§ **Assigned task**
Nothing but the lines from the start of the entries through the line containing "You are a computer-use" should appear in the answer, each given exactly.

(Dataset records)
<<<<
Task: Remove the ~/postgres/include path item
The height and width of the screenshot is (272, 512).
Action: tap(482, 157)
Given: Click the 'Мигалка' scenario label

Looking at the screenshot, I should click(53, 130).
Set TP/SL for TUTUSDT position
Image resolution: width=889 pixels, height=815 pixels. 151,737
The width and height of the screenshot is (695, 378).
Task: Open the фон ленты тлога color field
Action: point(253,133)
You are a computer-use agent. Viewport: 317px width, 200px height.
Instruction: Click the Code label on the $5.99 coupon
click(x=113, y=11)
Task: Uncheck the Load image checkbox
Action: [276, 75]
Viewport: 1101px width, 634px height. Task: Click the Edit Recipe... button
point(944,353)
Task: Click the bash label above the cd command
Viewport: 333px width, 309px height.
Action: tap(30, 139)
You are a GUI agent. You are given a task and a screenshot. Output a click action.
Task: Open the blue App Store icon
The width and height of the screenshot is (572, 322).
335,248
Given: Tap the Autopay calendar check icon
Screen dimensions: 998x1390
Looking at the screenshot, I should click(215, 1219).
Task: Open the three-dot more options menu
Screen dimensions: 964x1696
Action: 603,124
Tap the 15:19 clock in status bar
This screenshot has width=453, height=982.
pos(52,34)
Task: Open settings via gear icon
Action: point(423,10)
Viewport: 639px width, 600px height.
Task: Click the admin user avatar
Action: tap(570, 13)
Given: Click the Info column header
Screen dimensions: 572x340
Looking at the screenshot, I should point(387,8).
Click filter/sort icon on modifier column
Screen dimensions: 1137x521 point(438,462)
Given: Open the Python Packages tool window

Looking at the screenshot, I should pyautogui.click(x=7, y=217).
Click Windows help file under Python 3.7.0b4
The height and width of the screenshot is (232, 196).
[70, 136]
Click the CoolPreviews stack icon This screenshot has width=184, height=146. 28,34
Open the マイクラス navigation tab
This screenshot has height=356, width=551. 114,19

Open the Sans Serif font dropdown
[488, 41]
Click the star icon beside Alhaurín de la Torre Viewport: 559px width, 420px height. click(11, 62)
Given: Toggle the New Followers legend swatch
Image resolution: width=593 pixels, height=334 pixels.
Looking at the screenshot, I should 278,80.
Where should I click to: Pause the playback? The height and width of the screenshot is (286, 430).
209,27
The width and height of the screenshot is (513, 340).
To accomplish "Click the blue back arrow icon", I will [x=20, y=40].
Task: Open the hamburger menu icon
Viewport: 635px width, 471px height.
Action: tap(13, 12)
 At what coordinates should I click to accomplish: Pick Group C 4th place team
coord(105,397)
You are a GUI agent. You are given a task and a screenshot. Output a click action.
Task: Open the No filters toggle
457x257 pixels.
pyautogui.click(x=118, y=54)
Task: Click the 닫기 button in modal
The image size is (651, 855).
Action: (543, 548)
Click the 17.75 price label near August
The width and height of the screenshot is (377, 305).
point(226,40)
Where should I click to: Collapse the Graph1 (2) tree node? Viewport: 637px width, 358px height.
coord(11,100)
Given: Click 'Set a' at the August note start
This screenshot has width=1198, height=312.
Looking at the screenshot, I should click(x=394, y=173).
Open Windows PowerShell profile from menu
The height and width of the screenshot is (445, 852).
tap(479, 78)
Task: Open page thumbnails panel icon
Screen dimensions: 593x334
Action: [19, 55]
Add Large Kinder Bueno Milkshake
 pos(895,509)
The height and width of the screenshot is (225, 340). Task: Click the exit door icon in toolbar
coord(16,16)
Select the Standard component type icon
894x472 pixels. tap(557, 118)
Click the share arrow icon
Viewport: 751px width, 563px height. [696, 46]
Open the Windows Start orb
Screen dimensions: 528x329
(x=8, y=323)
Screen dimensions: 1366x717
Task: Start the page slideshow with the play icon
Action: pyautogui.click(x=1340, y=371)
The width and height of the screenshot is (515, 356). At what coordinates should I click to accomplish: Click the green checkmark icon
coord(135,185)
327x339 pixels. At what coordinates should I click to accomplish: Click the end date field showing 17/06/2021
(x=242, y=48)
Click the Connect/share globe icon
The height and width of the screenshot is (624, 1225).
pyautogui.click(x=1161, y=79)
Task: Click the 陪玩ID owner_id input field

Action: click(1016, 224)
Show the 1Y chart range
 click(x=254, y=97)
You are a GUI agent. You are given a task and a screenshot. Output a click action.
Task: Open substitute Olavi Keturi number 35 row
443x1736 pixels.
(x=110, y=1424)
>>>>
§ **Response box**
Task: Remove the ~/postgres/include path item
The height and width of the screenshot is (272, 512).
Action: tap(482, 157)
Given: Click the 'Мигалка' scenario label

Looking at the screenshot, I should click(53, 130).
Set TP/SL for TUTUSDT position
Image resolution: width=889 pixels, height=815 pixels. 151,737
The width and height of the screenshot is (695, 378).
Task: Open the фон ленты тлога color field
Action: point(253,133)
You are a computer-use agent. Viewport: 317px width, 200px height.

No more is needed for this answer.